By utilising the AIDA (Attention, Interest, Desire and Action) marketing model, which has been around since the late 19th century you can see the clear stages a customer goes through in the process of purchasing a product and you can personalise the content and information you provide more and more until the sale takes place:

Attention: first, you want to attract the attention of customer and build awareness of your business by ranking high in search results. However, even if you spent thousands to drive qualified traffic to your website and into your funnel, it’s unlikely that these visitors will be ready to buy your product or service right away, this is why you have to move onto the next stage of the funnel.

Interest: secondly, after the attention of the potential customer is piqued; their interest in the product or service should be aroused and it is at this point you want them to engage with content and learn more about your company and products that will bring them back again and again to your website such as blogs, videos, infographics and whitepapers.

Desire: at this stage you have created interest in your business but now is the time to create desire and persuade the customer that they want your product. This is when you can really personalise the efforts you make as these are ‘warm’ leads.

Action: as soon as the desire to buy is aroused, this must be transferred into an action, that is, the purchase.

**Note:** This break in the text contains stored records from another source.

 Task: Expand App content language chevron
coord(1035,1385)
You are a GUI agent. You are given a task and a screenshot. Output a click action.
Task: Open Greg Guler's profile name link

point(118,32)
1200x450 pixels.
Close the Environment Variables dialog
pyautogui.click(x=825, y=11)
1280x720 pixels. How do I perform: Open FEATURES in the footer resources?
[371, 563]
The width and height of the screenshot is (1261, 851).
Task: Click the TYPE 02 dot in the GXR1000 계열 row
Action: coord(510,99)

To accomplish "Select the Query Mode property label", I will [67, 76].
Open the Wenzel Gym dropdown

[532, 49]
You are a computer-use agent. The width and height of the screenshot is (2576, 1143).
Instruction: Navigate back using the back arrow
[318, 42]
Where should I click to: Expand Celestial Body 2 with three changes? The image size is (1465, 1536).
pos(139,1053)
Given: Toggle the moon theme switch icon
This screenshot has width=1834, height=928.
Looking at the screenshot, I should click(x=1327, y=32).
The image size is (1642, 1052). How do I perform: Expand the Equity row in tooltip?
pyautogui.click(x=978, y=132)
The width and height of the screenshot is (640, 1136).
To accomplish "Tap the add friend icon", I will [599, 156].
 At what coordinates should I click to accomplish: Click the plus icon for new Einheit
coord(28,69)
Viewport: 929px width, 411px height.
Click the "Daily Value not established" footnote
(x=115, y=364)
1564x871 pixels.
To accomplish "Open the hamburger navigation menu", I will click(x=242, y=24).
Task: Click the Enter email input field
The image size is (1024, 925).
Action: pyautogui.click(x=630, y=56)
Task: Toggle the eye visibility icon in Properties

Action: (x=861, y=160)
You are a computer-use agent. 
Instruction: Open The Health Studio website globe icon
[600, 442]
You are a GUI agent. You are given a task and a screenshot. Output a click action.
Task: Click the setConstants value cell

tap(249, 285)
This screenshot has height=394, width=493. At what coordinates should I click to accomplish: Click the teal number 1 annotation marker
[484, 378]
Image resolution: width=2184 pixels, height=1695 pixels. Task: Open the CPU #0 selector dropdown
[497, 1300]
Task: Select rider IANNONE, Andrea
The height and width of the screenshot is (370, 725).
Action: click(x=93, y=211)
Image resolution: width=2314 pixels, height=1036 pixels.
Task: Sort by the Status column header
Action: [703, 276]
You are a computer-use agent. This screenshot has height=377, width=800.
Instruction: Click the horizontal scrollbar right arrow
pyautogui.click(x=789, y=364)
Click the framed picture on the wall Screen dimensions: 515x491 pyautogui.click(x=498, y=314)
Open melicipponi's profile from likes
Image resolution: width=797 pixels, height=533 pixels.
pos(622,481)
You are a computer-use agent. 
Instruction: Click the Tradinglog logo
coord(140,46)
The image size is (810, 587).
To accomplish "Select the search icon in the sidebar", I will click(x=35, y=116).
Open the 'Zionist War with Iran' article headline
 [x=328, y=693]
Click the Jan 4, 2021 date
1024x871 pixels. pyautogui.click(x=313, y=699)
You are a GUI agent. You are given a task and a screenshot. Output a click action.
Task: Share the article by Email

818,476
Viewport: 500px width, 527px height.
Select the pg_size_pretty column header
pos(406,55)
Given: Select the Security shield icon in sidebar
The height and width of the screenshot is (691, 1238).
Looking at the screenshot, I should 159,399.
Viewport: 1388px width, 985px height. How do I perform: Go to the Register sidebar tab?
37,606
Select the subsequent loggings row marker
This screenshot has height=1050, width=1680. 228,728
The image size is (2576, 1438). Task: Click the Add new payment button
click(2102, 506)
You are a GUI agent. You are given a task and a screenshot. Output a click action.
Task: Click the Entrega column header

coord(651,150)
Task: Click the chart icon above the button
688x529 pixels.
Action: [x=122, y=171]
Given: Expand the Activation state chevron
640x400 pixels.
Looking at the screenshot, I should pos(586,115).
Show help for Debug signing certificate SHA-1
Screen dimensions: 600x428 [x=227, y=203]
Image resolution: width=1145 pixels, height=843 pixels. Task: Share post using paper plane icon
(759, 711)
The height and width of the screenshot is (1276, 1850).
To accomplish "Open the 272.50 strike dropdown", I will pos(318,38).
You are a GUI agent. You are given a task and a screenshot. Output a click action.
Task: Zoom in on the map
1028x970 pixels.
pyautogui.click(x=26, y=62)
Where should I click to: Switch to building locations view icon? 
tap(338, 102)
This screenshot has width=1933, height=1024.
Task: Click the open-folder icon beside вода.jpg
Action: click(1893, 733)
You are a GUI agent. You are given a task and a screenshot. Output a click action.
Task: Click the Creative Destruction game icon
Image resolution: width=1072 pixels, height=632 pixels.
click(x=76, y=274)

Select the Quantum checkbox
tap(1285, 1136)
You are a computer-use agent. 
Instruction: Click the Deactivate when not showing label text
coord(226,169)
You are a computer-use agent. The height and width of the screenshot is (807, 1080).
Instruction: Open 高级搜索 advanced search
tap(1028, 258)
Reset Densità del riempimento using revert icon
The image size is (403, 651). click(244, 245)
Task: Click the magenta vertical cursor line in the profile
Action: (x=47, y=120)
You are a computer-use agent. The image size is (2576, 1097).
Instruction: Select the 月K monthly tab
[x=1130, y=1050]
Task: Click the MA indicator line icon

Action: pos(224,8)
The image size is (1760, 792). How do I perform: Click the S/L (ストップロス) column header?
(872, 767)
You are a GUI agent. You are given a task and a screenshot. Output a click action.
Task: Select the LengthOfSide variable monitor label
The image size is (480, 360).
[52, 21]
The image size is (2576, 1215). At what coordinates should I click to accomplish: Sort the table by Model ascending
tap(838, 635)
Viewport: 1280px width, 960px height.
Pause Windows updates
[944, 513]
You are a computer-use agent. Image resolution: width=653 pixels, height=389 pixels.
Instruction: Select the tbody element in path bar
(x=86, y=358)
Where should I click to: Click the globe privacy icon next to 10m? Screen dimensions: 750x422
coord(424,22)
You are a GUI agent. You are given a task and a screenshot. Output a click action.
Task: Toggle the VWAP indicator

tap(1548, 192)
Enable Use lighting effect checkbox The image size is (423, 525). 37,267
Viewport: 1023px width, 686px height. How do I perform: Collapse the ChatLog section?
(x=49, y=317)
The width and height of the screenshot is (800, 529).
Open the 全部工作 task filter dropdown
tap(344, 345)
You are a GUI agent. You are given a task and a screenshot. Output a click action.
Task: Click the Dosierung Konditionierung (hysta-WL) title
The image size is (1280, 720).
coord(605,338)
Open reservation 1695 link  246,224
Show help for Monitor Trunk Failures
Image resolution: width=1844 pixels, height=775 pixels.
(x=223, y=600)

Now, the AIDA formula is also frequently supplemented with an S for satisfaction because the original had the value of a customer end at the point of sale and overlooks the importance of product reviews, word of mouth and customer referrals, especially in this age of social media.

Your service and product now have to ultimately satisfy the consumer and of course we should never overlook the value of a happy customer. These are the people that extensive research has shown over an over will be the ones who will generate referrals and become your brand advocates.

Ultimately, businesses today need to do all they can to attract qualified customers, convert potential customers to leads, close their leads into becoming their customers and then delight the customers so they stay with them and help promote their products or services.

Using a marketing funnel approach will not suddenly convert every person who enters it into a customer, however you can greatly improve your chances of establishing a long lasting and productive relationship with your customers.